● Data excerpts:
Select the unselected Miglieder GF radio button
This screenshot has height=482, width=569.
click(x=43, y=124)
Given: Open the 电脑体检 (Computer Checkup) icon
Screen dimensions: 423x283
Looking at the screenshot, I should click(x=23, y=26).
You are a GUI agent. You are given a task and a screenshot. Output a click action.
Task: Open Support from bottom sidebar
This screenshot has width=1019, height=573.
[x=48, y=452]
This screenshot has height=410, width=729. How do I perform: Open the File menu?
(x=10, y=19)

● WORK INSTRUCTION:
Could you write out, exactly, each line of the data above from the one containing "You are a GUI" through the last, including both?

● TASK RESULT:
You are a GUI agent. You are given a task and a screenshot. Output a click action.
Task: Open Support from bottom sidebar
This screenshot has width=1019, height=573.
[x=48, y=452]
This screenshot has height=410, width=729. How do I perform: Open the File menu?
(x=10, y=19)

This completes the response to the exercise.